Both Bank 10 (Institutional funds) and Bank 3 (State Funds), must be reconciled each month. The State Treasury account is solely comprised of State budgeted funds. The disbursing technician only requisitions amounts that are actually spent each month. In order to reconcile the State Treasury account to Banner, any outstanding deposits should be added to the balance of the month per the bank statement. Any outstanding checks should be subtracted from it. The institutional trust account is comprised of funds that are not State-budgeted funds. These monies remain in a Short Term Investment Fund (STIF) account at the State Treasury. The Institutional Trust account is reconciled to Banner each month by obtaining the balance per the bank statement, adding the outstanding deposits and transfers in, less outstanding checks and transfers out. The grand total should agree with the balance per the General Ledger Group Summary Report.
- As provided in Section 147-86.10, the order in which appropriations and other available resources are expended shall be subject to the provisions of the Executive Budget Act, G.S. 143-27, regardless of whether the State agency disbursing or expending the monies is subject to the Act.
- Federal and other reimbursements of expenditures paid from State funds shall be paid immediately to the source of the State funds.
- Billings to the State for goods received or services rendered shall be paid neither early nor late but on the discount date or the due date to the fullest extent practicable.

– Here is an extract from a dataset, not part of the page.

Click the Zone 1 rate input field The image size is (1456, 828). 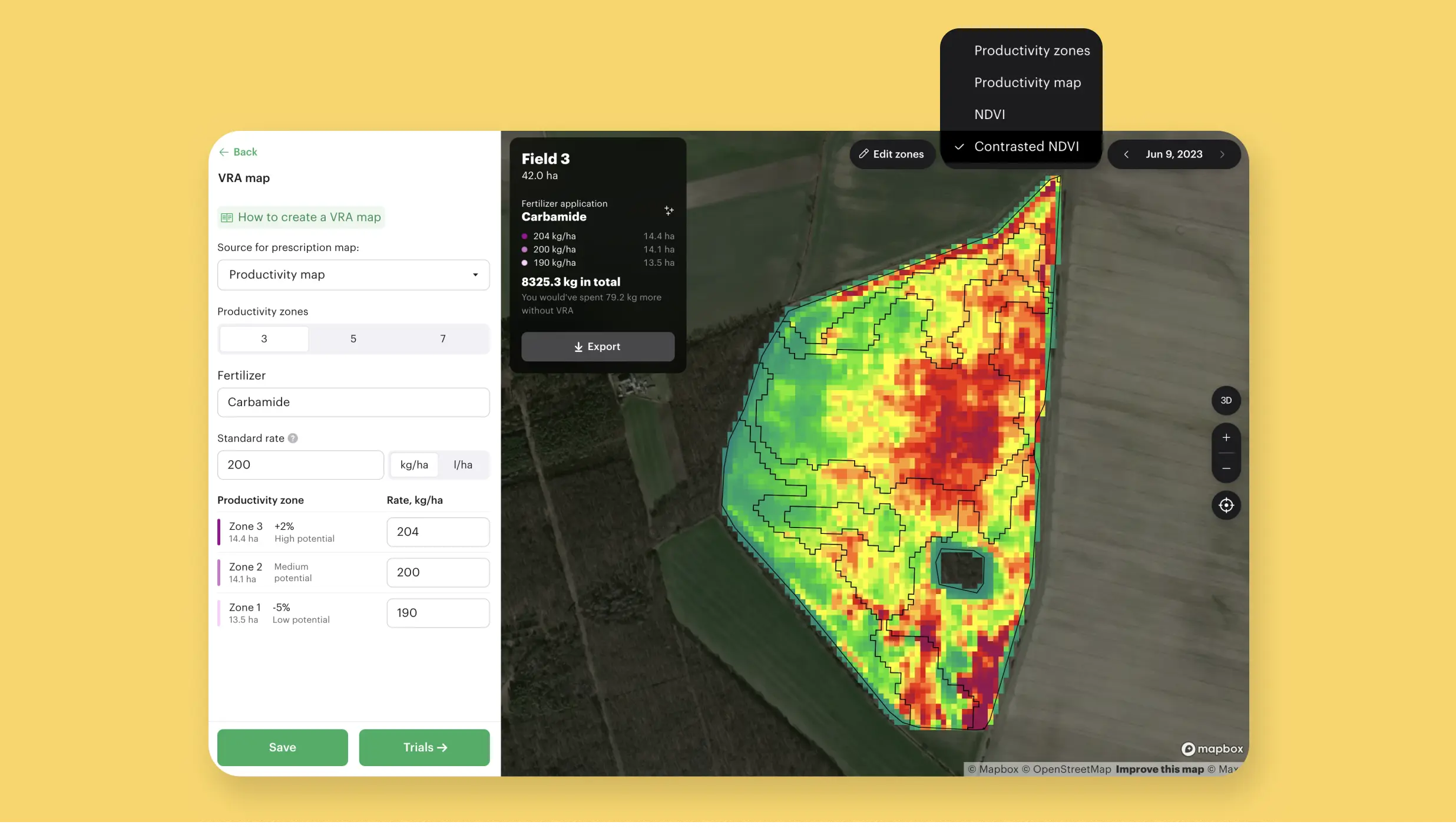[438, 613]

- Disbursement cycles are established to the extent practicable so that the overall efficiency of the warrant disbursement system is maximized while maintaining prompt payment of bills due. In order to avoid disbursing account overdrafts, warrants will not be released before adequate funds have been requisitioned by the University and approved and deposited to the applicable disbursing account by the OSC.

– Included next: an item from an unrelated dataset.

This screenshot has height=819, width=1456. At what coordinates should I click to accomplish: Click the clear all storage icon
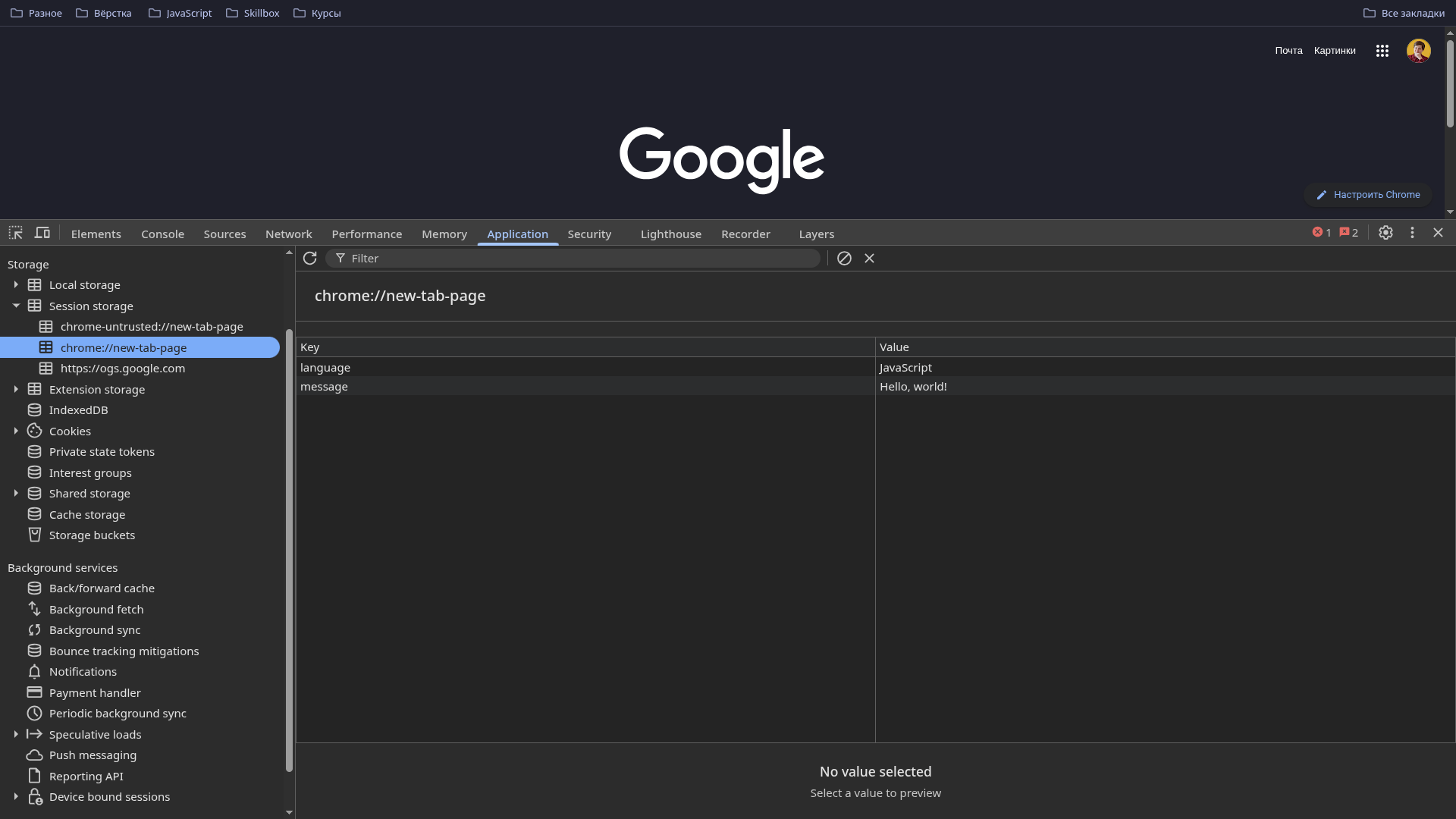coord(844,259)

The financial system does not produce warrants for invoices until the due date specified. Time is allowed to sort and mail checks so vendors and others will receive University checks as payment becomes due. Payments to the same payee are combined on one check. Prior to mailing out warrants, the Disbursing Technician must verify that both the check and invoice are the same amount. The verification process should also include ensuring the account number on the invoice is the same as the account number on the check.
- Electronic Funds Transfer (EFT) should be used for certain payments between State and local units, vendors and employees when it is determined to be mutually beneficial to both parties. The University utilizes EFT for certain payments between State and local units, vendors, and employees. Transfers include payments for payroll direct deposits, payroll taxes, employee benefit programs, and intra-agency services. Authorized users of NCFS, upon approval by the Controller, request EFT for payment of the obligation on the due date. As a condition of employment, permanent employees are required to receive their pay as a direct deposit. Student and temporary employees are strongly encouraged to have their pay direct deposited.
- State administered procurement cards are used to provide employees with food, lodging, and other applicable subsistence in emergency situations. For OSC policy, refer to: (https://www.osc.nc.gov/state-employees/statewide-policies/1100-state-disbursing/expenditures-emergency-situations )
- “Delegation of Disbursing Authority” agreements are kept current. Regardless of whether changes have occurred since the last submission, “Delegation of Disbursing Authority” agreements are submitted annually for OSC approval.
Techniques helpful in controlling disbursements include:
- Establishing special procedures for making large disbursements such as social security and federal withholding tax remittances to ensure that payment is made on the due date and not before.
- Managing inventory and supply levels to stock the minimum necessary to conduct business without disruption.